A medida foi tomada antes mesmo de a Embaixada da China no Brasil recomendar que cidadãos chineses que viajaram ao país fiquem em suas casas durante esse período, para impedir uma possível disseminação do coronavírus.

O comunicado foi escrito em português e em mandarim. “Esse foi um caso à parte, normalmente os comunicados são feitos em português”, explica Gisele Guimarães Pires, gerente responsável pelo Meridian.

Pires disse que o síndico solicitou o informativo à administradora Loyd e insistiu na sua divulgação mesmo após ressalvas da empresa de que o texto elaborado por ele pudesse ser mal interpretado.  “O síndico fez o pedido à administração predial devido à alta quantidade de chineses no prédio. Nós alertamos que poderia haver algum tipo de preconceito, mas ele insistiu. O comunicado é mais para alertar, tentamos não dizer que é por culpa deles [chineses]. Eu tinha feito um texto mais genérico, falando da doença, com informações de outros jornais, mas ele mandou esse texto e pediu para usar o que mandou”, afirma.

A Folha tentou contato com o síndico do condomínio Meridian, mas não obteve resposta até a publicação desta reportagem.
Enquanto o mundo assiste ao aumento de relatos de discriminação racial contra asiáticos e descendentes de orientais, no Brasil comentários provocaram a reação de usuários que lutam contra o preconceito contra orientais e seus descendentes.

O youtuber católico Bernardo Küster, seguidor de Olavo de Carvalho e diretor de opinião do portal de direita Brasil Sem Medo, compartilhou em seu Twitter uma montagem feita com uma ilustração do cartunista e ilustrador surrealista Joan Cornellà.

Publicações como a de Küster têm constrangido chineses e descendentes que vivem no Brasil, segundo Sisi. “Eu vi muito preconceito na internet. Comentários muito tristes. Eu estou tossindo, mas evito tossir em público porque tenho medo que as pessoas me vejam, com cara de chinesa, e pensem que estou infectada”, disse em vídeo publicado no seu canal, o Pula Muralha.

O IBGE (Instituto Brasileiro de Geografia e Estatística) classifica orientais e seus descendentes, com base em autodeclarações, como amarelos. De acordo com o Censo populacional de 2010, os amarelo representam 1,1% da população brasileira urbana e rural, o equivalente a pouco mais de 2 milhões de pessoas.

Em países que já tiveram casos da doença confirmados, o preconceito ganhou força.

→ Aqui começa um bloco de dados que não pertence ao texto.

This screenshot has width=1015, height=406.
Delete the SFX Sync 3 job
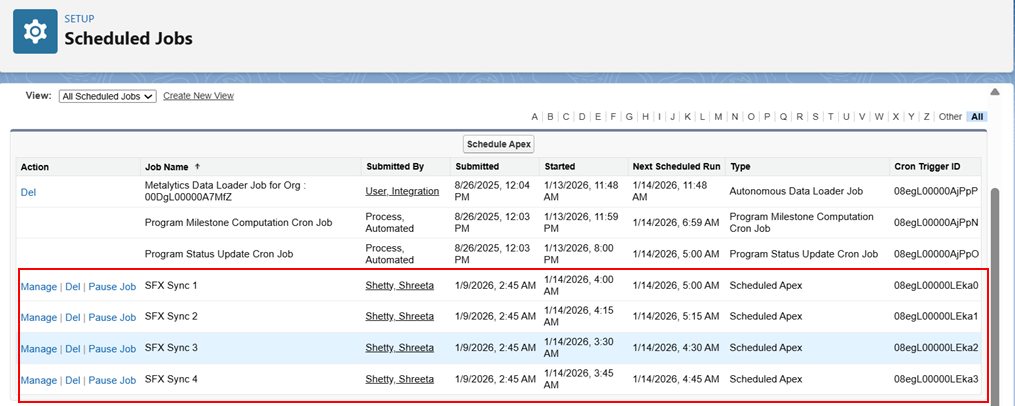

Na Malásia, por exemplo, uma petição assinada por mais de 400 mil pessoas até a última quarta (29) pedia que a entrada de cidadãos chineses no país fosse banida.

No texto que acompanha a petição, os criadores culpavam o “estilo de vida sem higiene” dos chineses pelo espalhamento do vírus. Petições similares surgiram em Singapura e na Coreia do Sul.

No Canadá e na França, comunidades chinesas criaram campanhas em redes sociais para combater a discriminação. Asiáticos na França usaram a hahtag  #JeNeSuisPasUnVirus (eu não sou um vírus) nas redes sociais para identificar casos de abuso e discriminação.

Não há registros de casos no Brasil, mas o Ministério da Saúde investiga 12 casos suspeitos de coronavírus, sete deles em São Paulo, dois no Paraná e um caso em Santa Catarina, Rio Grande do Sul e Ceará.

Em São Paulo, o governador do estado, João Doria (PSDB), e o prefeito da capital, Bruno Covas (PSDB), anunciaram um plano de ação para a eventual confirmação de casos do novo coronavírus.